Blackbeard is designed as a low-cost hypersonic precision-strike missile capable of engaging moving and hardened targets. Its maneuvering atmospheric flight reduces warning time and complicates interception.

Army budget documents describe a ground-launched version compatible with HIMARS-class systems and envisioned for future deployment from the Common Autonomous Multi-Domain Launcher.

Unlike the Army’s Dark Eagle Long-Range Hypersonic Weapon, Blackbeard is not intended to match the highest-end hypersonic velocities or ranges. Instead, it aims to achieve approximately 80 percent of certain long-range strike capabilities at significantly lower cost.

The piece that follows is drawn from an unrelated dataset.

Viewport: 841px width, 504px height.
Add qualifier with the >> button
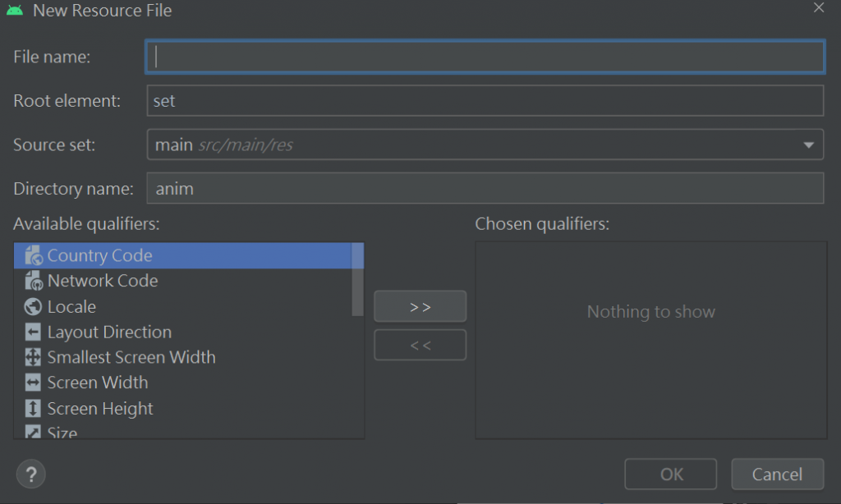420,306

Castelion has articulated ambitions to manufacture thousands of units annually at a unit price in the hundreds of thousands of dollars, emphasizing vertical integration of propulsion and guidance systems to accelerate production cycles.

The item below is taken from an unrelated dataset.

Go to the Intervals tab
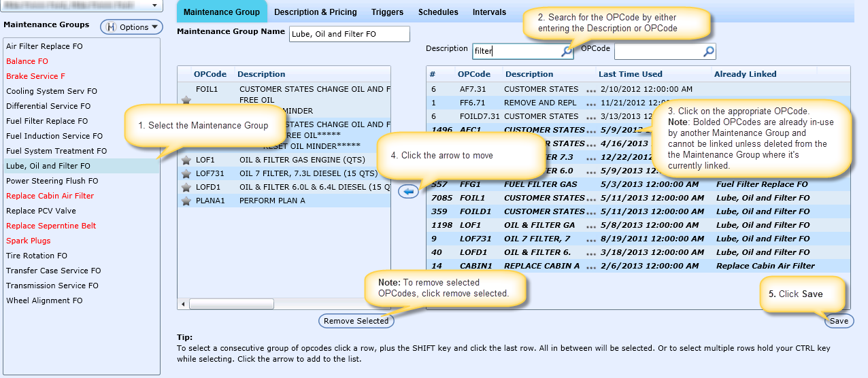868x378 pixels. tap(489, 12)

The development pathway leverages a Small Business Innovation Research Phase III framework tied to an Air Force topic focused on highly manufacturable long-range strike production. The approach reflects a broader Pentagon objective: move beyond boutique hypersonic programs and toward scalable industrial output.

Castelion weapon system test
Castelion weapon system test. (Image Credit: Castelion Corporation)


Strategic Implications

The renewed push comes amid longstanding concerns that Russia and China have gained operational advantages in hypersonic weapons. China has conducted significantly more hypersonic missile tests than the United States and continues expanding its program, including investment in underground facilities. Russia has also operationalized hypersonic systems, some designed to carry nuclear warheads.

By contrast, most U.S. hypersonic weapons are being designed as conventional systems rather than nuclear-armed platforms. A Congressional Research Service report published last August noted that U.S. hypersonic systems will likely require greater accuracy and be more technically challenging to develop than nuclear-armed Russian and Chinese systems.

The report also observed that nuclear-armed systems may hold certain advantages because they can inflict devastating damage without requiring precision accuracy. “Most U.S. hypersonic weapons, in contrast to those in Russia and China, are not being designed for use with a nuclear warhead,” it stated.

It further warned that “Differences in threat perception and escalation ladders could thus result in unintended escalation,” reflecting congressional concerns that hypersonic deployments could complicate crisis stability.

Across the U.S. military, hypersonic development remains a priority. The Army’s Long-Range Hypersonic Weapon, the Air Force’s Hypersonic Attack Cruise Missile, and the Navy’s Conventional Prompt Strike program are all advancing, though timelines have experienced delays related to testing, integration, and industrial capacity constraints.


Affordable Mass and Industrial Scale

Both HAVOC and Blackbeard represent a doctrinal and industrial evolution. Rather than relying exclusively on a small number of highly expensive hypersonic weapons, the Pentagon appears increasingly focused on combining performance with production scale.

For operational planners, lower-cost hypersonic munitions expand options beyond strategic targets, enabling potential use against mobile launchers, air defense systems, maritime targets, and hardened nodes in contested environments. Distributed launch platforms such as aircraft, HIMARS-class systems, and future autonomous launchers could complicate adversary targeting and enhance survivability.

Long Range Hypersonic Weapon
Artist’s rendering of the Long Range Hypersonic Weapon. (Image Credit: Lockheed Martin)

The immediate test will be execution. Hypersonic programs have historically faced technical setbacks, budget pressures, and integration hurdles. Success for HAVOC and Blackbeard will depend not only on aerodynamic performance but on sustaining flight-test tempo, proving manufacturability, and integrating across existing operational platforms.

If these efforts deliver as planned, the United States may transition from fielding limited hypersonic capabilities to deploying scalable, adaptable systems capable of reshaping long-range strike doctrine before the end of the decade.